* Task directions
If a record below holds a picture, drop the picture and copy everything else exactly.

---

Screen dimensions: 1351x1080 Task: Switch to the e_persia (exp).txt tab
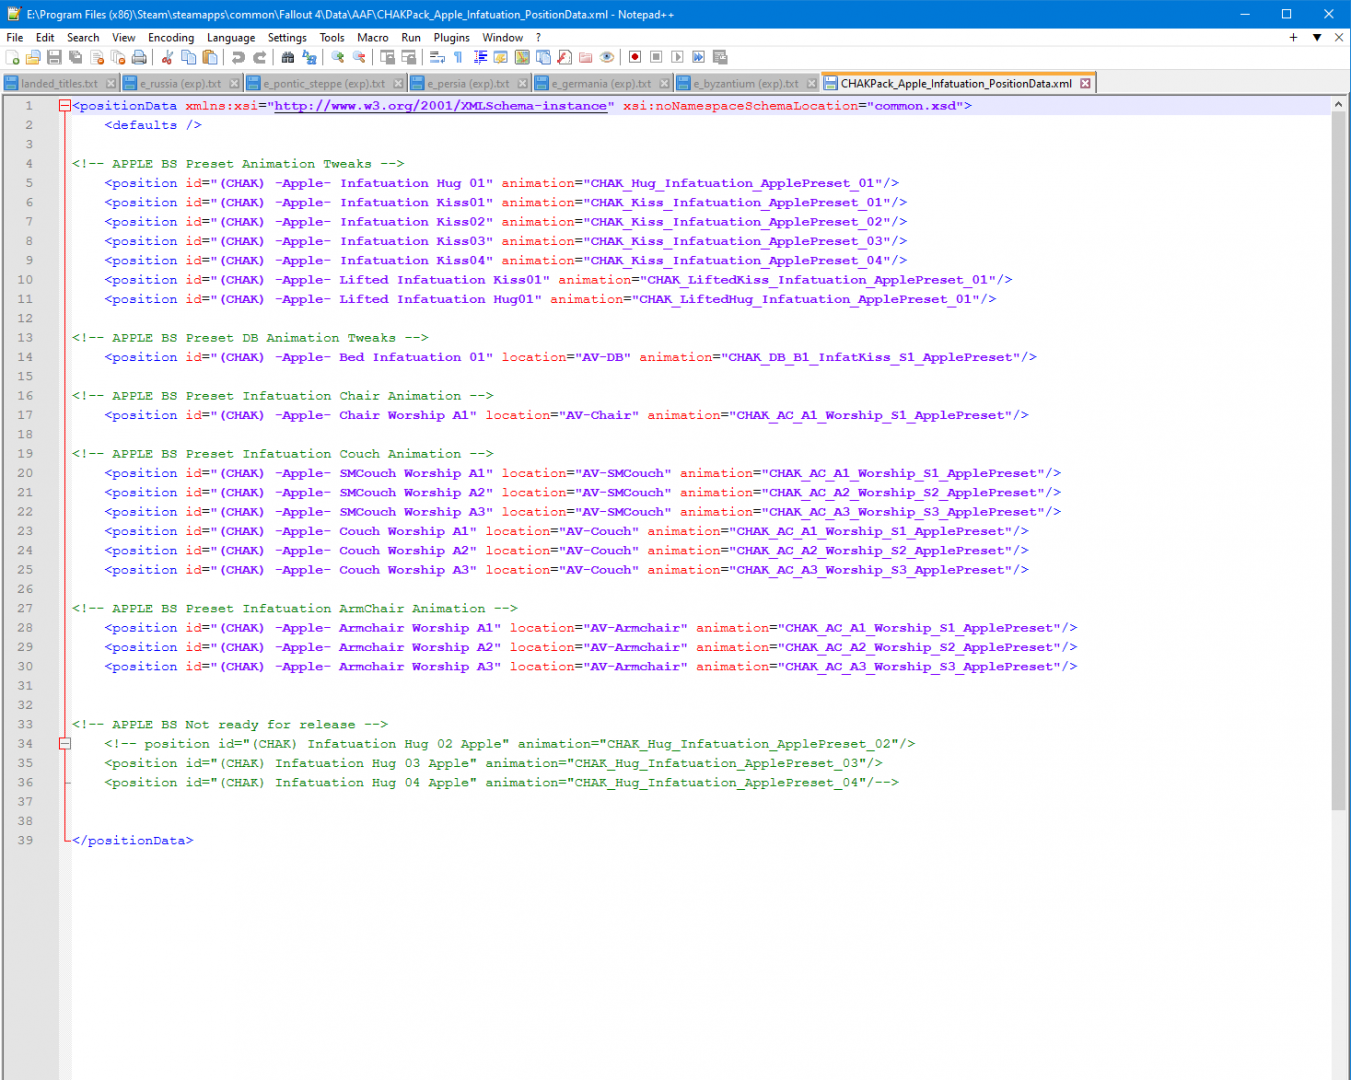click(468, 84)
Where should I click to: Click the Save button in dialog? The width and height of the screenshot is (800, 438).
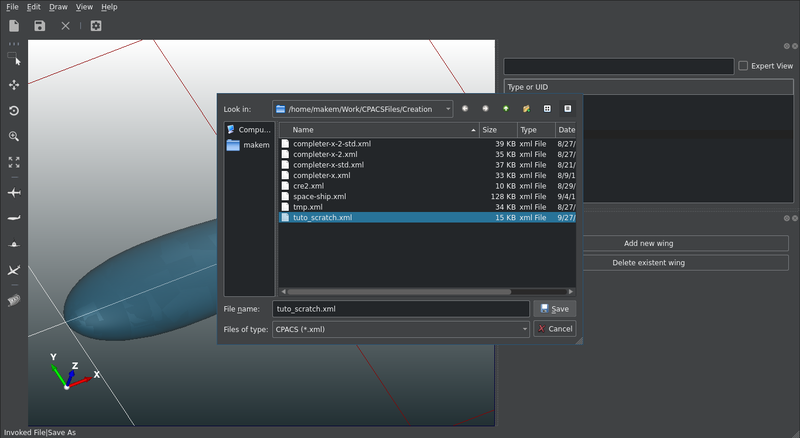tap(554, 309)
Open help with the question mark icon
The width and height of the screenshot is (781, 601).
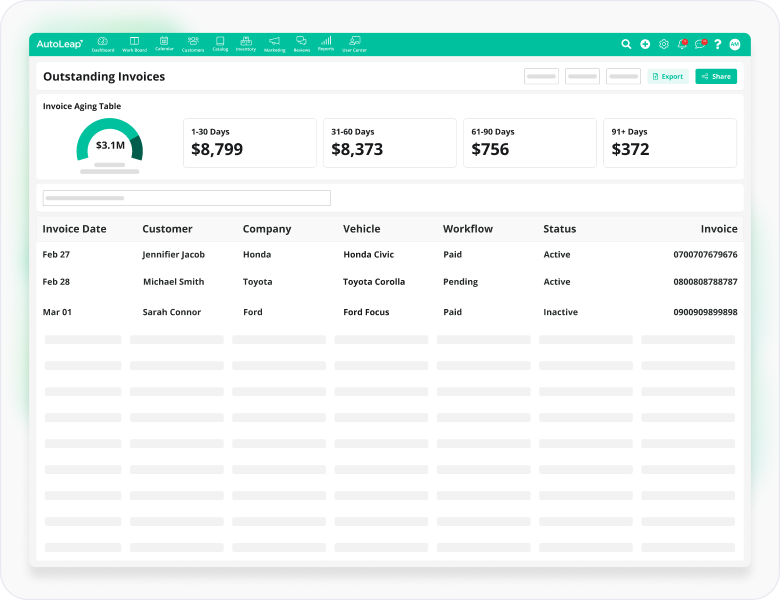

---

* Solution to this exercise
Screen dimensions: 1351x1080 Task: Switch to the e_persia (exp).txt tab
click(468, 84)
Where should I click to: Click the Save button in dialog? The width and height of the screenshot is (800, 438).
tap(554, 309)
Open help with the question mark icon
The width and height of the screenshot is (781, 601).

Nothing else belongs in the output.